**** TEXTE DE RÉFÉRENCE ****
La mode en Queer, évolution ou appropriation ?
Ses cheveux sont mi-longs et rasés sur les côtés. Sa mâchoire n’est ni carrée ni menue ; ses lèvres ne sont pas maquillées et pas effacées pour autant. Vous avez entre les mains la toute nouvelle progéniture de Mattel, la société derrière Barbie, qui, cette fois-ci, propose le contraire de son best-seller hypersexué : une poupée “genderless”, ou de genre neutre, qui se définit sans passer par la binarité homme-femme. Cette dernière est livrée avec des perruques, des accessoires, des robes, des jupes et des pantalons, invitant l’enfant à dissocier une pièce vestimentaire ou une longueur capillaire d’un genre. Le message semble clair : l’identité masculine ou féminine est une construction, que l’on peut donc déconstruire, alors le corps devient un terrain d’expérimentation et d’expression que l’on peut libérer de ces dogmes, et ce depuis le plus jeune âge. Pourquoi aujourd’hui ? Rien n’est laissé au hasard chez Mattel. Comme chaque incarnation de sa grande sœur, ce jouet est également le miroir d’un contexte social en mutation. “Les jouets sont le reflet d’une culture ; alors que le monde célèbre l’impact positif de l’inclusivité, nous avons senti qu’il était temps de créer une gamme de poupées sans étiquette”, explique Kim Culmone, senior vice-présidente de la mode de la firme. Effectivement, entre l’apparition de l’orthographe inclusive, les toilettes neutres ou encore les écoles sans genre (en Suède), la société semble vouloir se défaire des multiples injonctions dans lesquelles les enfants ne se reconnaîtraient souvent pas. “À travers des recherches, nous avons remarqué que les enfants ne veulent pas que leurs jouets soient dictés par le genre”, souligne Kim Culmone. Et ceci est tout aussi vrai pour les adultes.
****
■ **CONSIGNES DE L'EXERCICE**
a: D'après le texte sur la poupée de genre neutre, avec quoi cette poupée est-elle livrée ?
b: Poursuivez, s'il vous plaît, le texte sur la poupée de genre neutre de Mattel à partir de sa dernière phrase.
**** DONNÉES FOURNIES ****
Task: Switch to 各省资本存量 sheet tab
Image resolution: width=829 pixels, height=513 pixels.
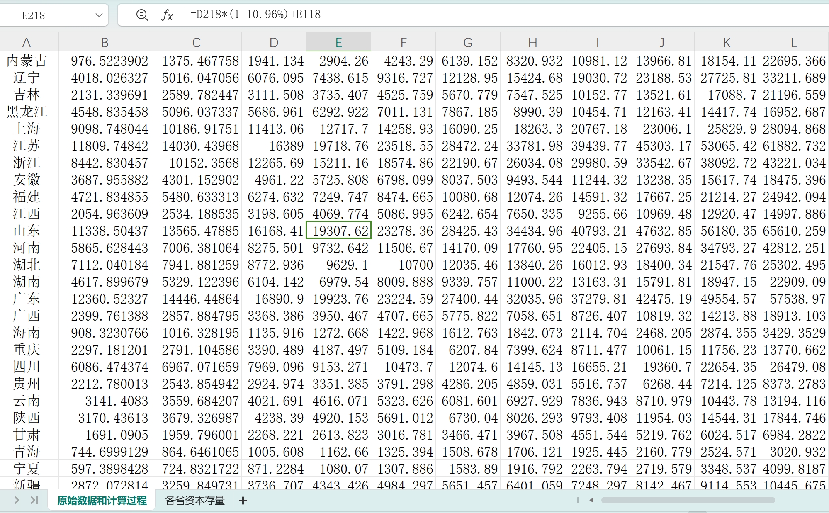Action: [194, 501]
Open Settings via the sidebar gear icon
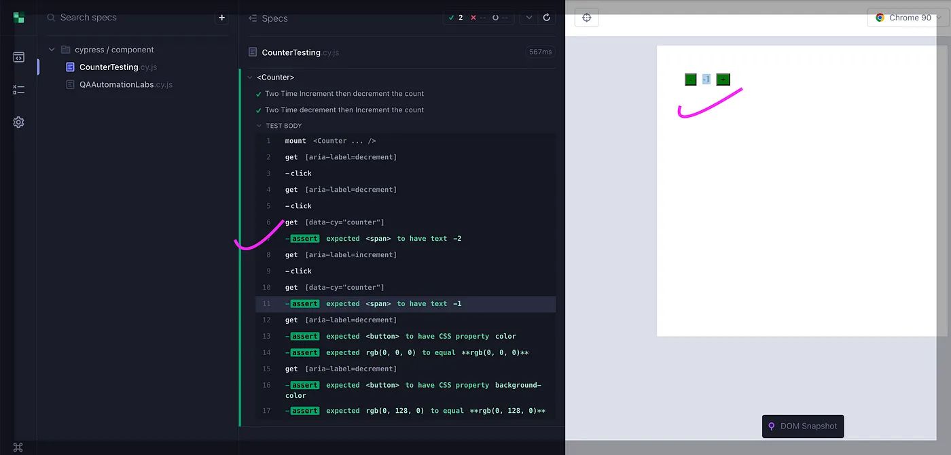 pos(18,122)
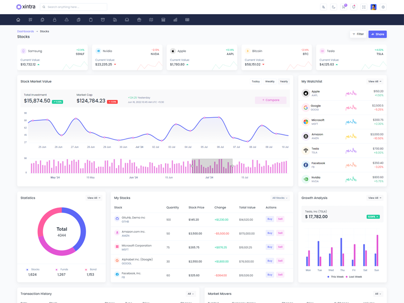404x303 pixels.
Task: Open the notifications bell icon
Action: [x=354, y=7]
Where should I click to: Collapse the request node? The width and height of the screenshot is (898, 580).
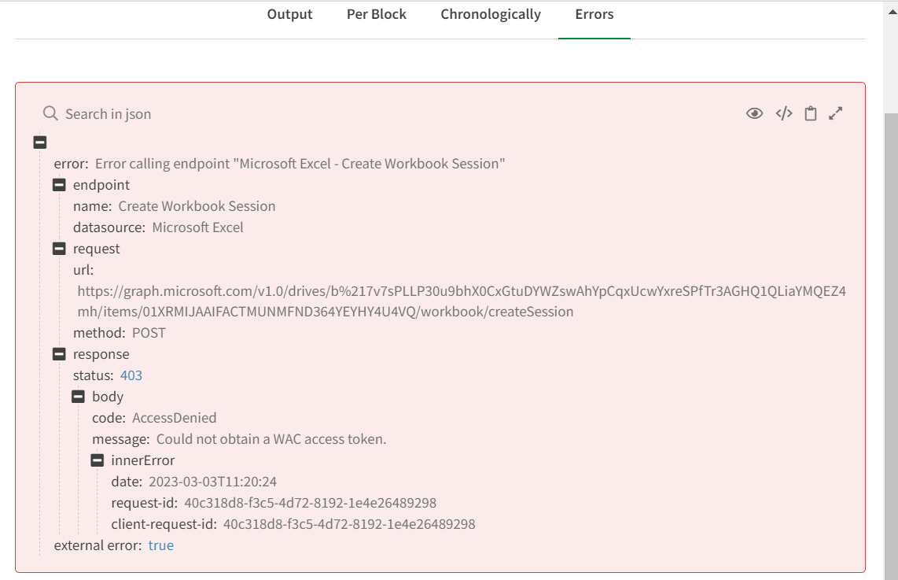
****
■ **RÉPONSES DANS L'ORDRE**
a: Elle est livrée avec des perruques, des accessoires, des robes, des jupes et des pantalons.

b:
Le genre : un concept has been ? Effectivement, de nombreuses études de marché notent que les nouvelles générations ne réagissent plus aux publicités genrées. Selon une enquête de Trendwatching.com, “Les gens, tous âges et conditions confondus, construisent leur identité de façon plus libre que jamais. Les modèles de consommation ne sont plus définis par l’âge, le genre, l’argent, le statut familial.” Cette mode sans genre serait-elle le refus des produits tels qu’on nous les sert depuis longtemps – comme les stylos Bic fins et pailletés “pour femmes” ou les Kleenex XXL rangés dans une grosse boîte noire “spécial messieurs” ? Encore et toujours, la publicité joue sur une dualité entre homme intrinsèquement puissant et femme naturellement délicate. Les campagnes de parfums flattent mieux que personne ce modèle, avec des story-telling montrant des demoiselles virevoltantes autour de la tour Eiffel, et des hommes au volant d’une grosse voiture accompagnés de jolies filles. Pourtant, à l’heure du mouvement #MeToo, la symbolique de ces images semble quelque peu désuète.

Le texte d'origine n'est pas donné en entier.